Hanwha Q Cells has sold 33MWdc of solar farms in Panama that the company says were developed without “federal, state, local or corporate incentives”.
The utility-scale projects comprise one portfolio of three PV plants across 81 hectares of idle grazing land in the provinces of Los Santos, Cocle and Hererra. They have been sold to affiliates of Entropy Investment Management, a privately held energy investment and management company headquartered in North Carolina, USA.
Entropy will fund equity while the projects are being constructed. Hanwha began funding the construction earlier this year, following a two-year development period.

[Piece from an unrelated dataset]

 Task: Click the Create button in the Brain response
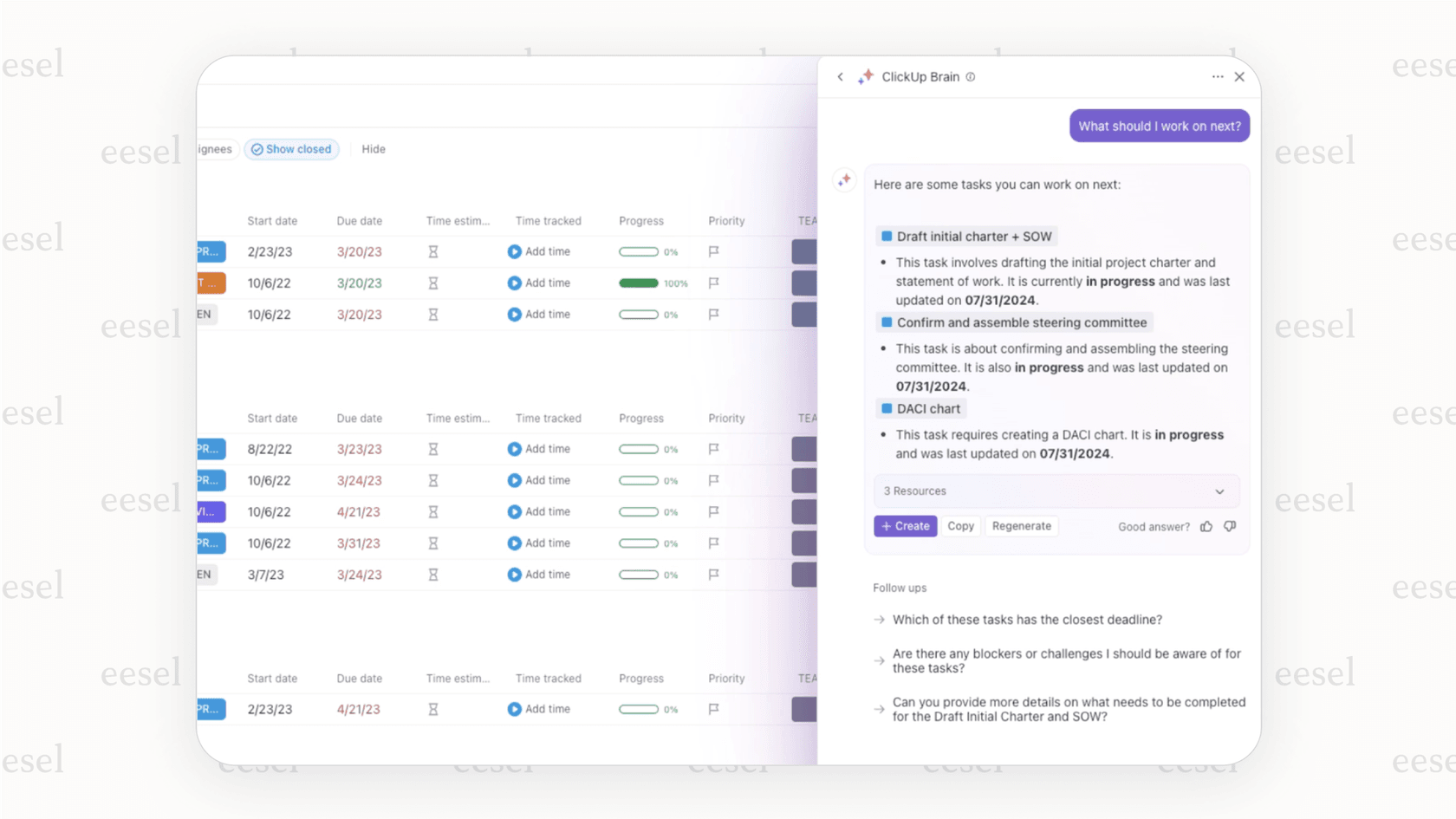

Hanwha partnered with companies including local developer Renventure and engineering, procurement and construction (EPC) partner SEMI. Meanwhile, Hanwha said it had also worked on developing the plant with the Panamanian environment authority, the transmission company EDEMET and the country’s public service agency ASEP. The plants utilise Hanwha Solar HSL polycrystalline PV modules.
The managing director of Entropy, Tyler Fauerbach, said that the acquisition would make Entropy the “largest operator” of solar power in Panama.
“These assets will have a significant impact in providing Panama with inexpensive, reliable power and reducePanama's reliance on volatile oil and hydro generation,” Fauerbach said.
Panama only saw its first major PV installation begin construction in 2012 but along with much of the wider Latin American region has seen deployment increase significantly since then. According to the Q2 2015 Latin American PV Playbook from GTM Research, the country ranked third for deployment of PV by megawatts in the second quarter.